8. Silly me! It is, of course, Michael Bloomberg who's doing the recruiting, because if one writes the words "third party" in an American newspaper then one is legally obligated to work in Michael Bloomberg somehow. VandeHei's method of doing this is particularly hilarious:

Maybe we can convince Michael Bloomberg to help fund the movement with the billions he planned to spend on his own campaign -- and then recruit him to run Treasury and advise the president.

Oh, sweet fancy Moses. So, this great third party that would help “real America” overcome a “rigged system” involves using a billionaire’s money and then putting him in charge of the Treasury?

9. But I’ve left out the best part of this third-party candidate: He (or she) is going to be super-duper fascist!

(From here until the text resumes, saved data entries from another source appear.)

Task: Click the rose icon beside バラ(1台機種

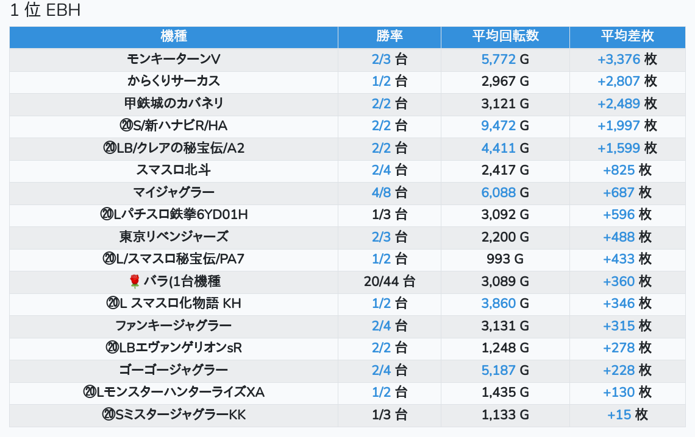Action: [x=135, y=281]
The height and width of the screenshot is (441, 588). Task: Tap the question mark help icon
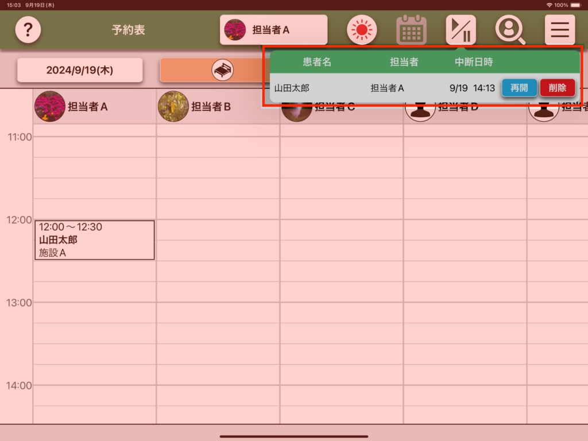click(28, 30)
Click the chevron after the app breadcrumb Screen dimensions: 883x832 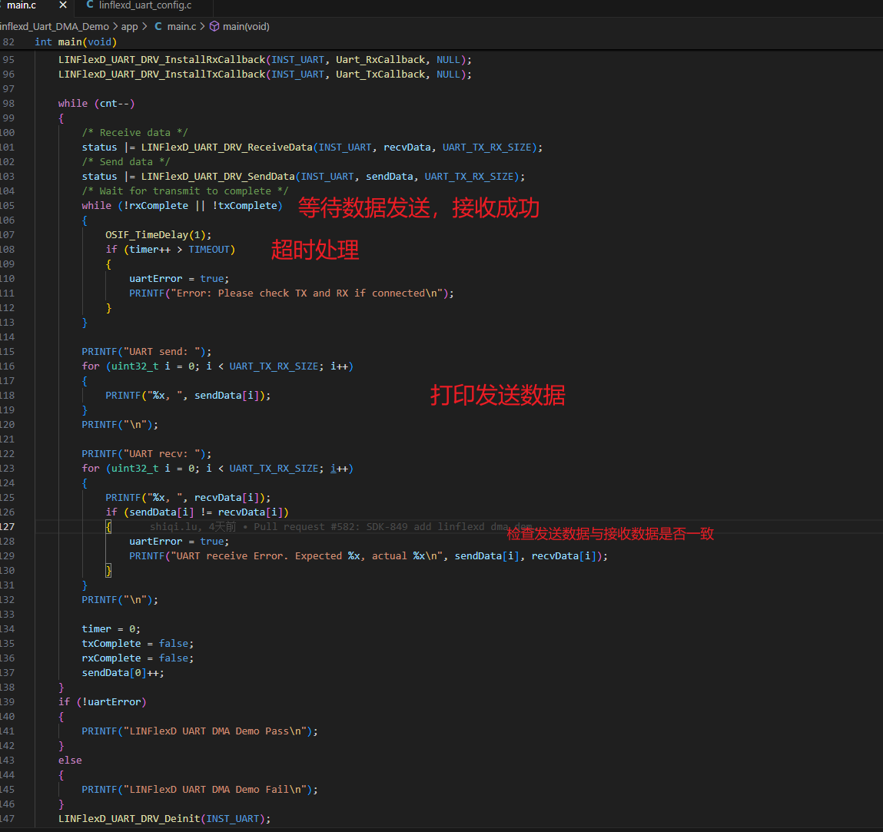click(144, 26)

Exploit the fear factor. The candidate should be from the military or immediately announce someone with modern-warfare expertise or experience as running mate. People are scared. Terrorism is today’s World War and Americans want a theory for dealing with it. President Obama has established an intriguing precedent of using drone technology and intelligence to assassinate terrorists before they strike. A third-party candidate could build on death-by-drones by outlining the type of modern weapons, troops and war powers needed to keep America safe. And make plain when he or she will use said power. Do it with very muscular language -- there is no market for nuance in the terror debate.

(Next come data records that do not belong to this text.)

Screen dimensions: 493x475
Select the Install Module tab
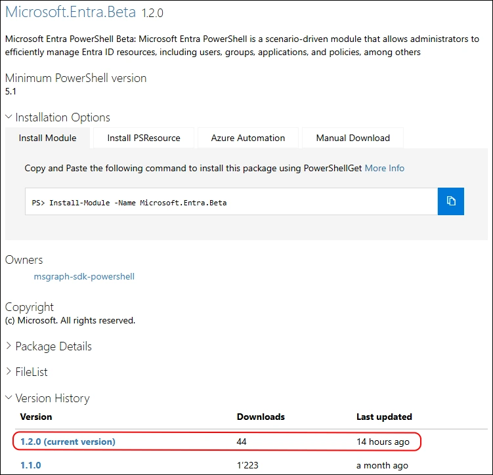click(x=47, y=138)
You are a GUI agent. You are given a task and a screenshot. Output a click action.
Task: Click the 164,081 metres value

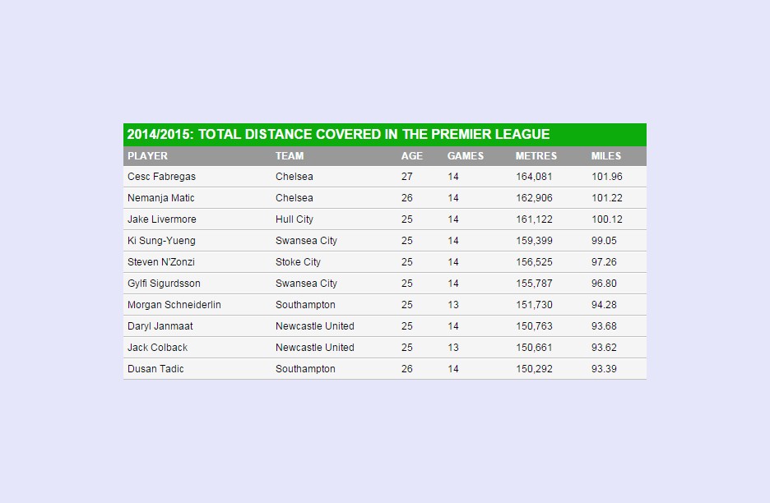pos(534,177)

So basically, VandeHei’s vision of a third-party candidate is a Vladimir Putin type who's fun on Twitter and can hold court at the Aspen Ideas Festival (specifically with Ideas about how to maximize the efficiency of drone killings).

If you're going to think about third parties, the logical thing to do is find some underserved point on the political spectrum and build out from there. Right now, America lacks a conservative leaning party that eschews nativism and imagines some sort of economic platform beyond cutting taxes on the wealthy. America also lacks an authentic left-leaning party that disdains entrenched corporate power and hones its economic policies to the benefit of working-class Americans.

VandeHei, though, would build out his third party on the “thinkfluencer” class, who are currently the most overserved and privileged people on the planet, and he’d give this party the permission to toss out the Constitution wherever it saw fit. This would indeed “disrupt” the “establishment,” if by “establishment” we mean democratic norms.

Jim VandeHei is one of those people who, when he publishes his thoughts, causes the world to convulse in an audible groan. He’s riding a hot streak right now -- he recently had another vapid piece of futurecasting published at The Information, in which he decried the media’s digital “crap trap,” a thing that as CEO of Politico he did not have the smallest hand in encouraging. (Good Lord, in that piece -- ostensibly about the future of digital media -- he is still talking about “awesome desktop presentation[s]” in 2016.)

There is a German word, fremdschaemen, that means “the feeling of being ashamed on someone else’s behalf." Jim VandeHei fills me with fremdschaemen. I'm embarrassed for him, I pity him and I sincerely hope he finds some billionaire to give him money -- so long as that money is given to him with one string attached: He can never write again.